Exercise objective: Which lines should be repeated? Exactly the one containing "Instruction: Click refresh" and every line after it through the end of the entries below.
########
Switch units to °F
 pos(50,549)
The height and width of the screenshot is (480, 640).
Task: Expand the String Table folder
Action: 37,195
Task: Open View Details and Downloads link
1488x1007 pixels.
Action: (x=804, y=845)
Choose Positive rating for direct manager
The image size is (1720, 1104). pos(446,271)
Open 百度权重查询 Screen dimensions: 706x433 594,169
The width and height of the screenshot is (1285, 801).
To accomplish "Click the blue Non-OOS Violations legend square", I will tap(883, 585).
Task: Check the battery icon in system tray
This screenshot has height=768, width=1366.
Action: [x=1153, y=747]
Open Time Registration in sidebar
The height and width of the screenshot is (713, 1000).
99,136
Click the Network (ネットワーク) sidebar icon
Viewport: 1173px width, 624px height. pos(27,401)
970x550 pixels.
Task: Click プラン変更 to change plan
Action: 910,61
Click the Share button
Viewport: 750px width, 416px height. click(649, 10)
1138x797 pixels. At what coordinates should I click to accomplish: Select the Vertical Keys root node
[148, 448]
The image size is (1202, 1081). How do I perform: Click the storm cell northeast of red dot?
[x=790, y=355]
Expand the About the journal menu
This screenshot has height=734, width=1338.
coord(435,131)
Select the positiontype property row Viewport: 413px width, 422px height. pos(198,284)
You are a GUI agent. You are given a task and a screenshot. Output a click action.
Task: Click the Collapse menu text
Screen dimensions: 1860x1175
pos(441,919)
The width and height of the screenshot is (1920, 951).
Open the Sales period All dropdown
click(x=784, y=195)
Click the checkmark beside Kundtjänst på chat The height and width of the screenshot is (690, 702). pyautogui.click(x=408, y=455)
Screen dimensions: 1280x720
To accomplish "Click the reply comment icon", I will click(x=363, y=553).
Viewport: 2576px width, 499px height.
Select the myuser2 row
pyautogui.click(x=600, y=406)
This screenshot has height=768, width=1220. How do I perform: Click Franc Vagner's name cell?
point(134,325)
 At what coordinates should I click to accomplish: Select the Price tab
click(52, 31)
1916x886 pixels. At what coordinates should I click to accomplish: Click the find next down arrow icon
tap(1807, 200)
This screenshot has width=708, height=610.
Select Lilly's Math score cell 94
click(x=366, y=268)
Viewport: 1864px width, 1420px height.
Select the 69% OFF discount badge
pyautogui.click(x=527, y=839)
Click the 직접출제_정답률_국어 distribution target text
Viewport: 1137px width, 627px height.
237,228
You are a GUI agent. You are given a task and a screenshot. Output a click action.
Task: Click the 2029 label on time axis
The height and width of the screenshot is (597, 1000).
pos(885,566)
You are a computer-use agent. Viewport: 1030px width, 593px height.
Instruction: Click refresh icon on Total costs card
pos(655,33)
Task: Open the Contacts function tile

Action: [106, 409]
########
Answer area:
Instruction: Click refresh icon on Total costs card
pos(655,33)
Task: Open the Contacts function tile

Action: [106, 409]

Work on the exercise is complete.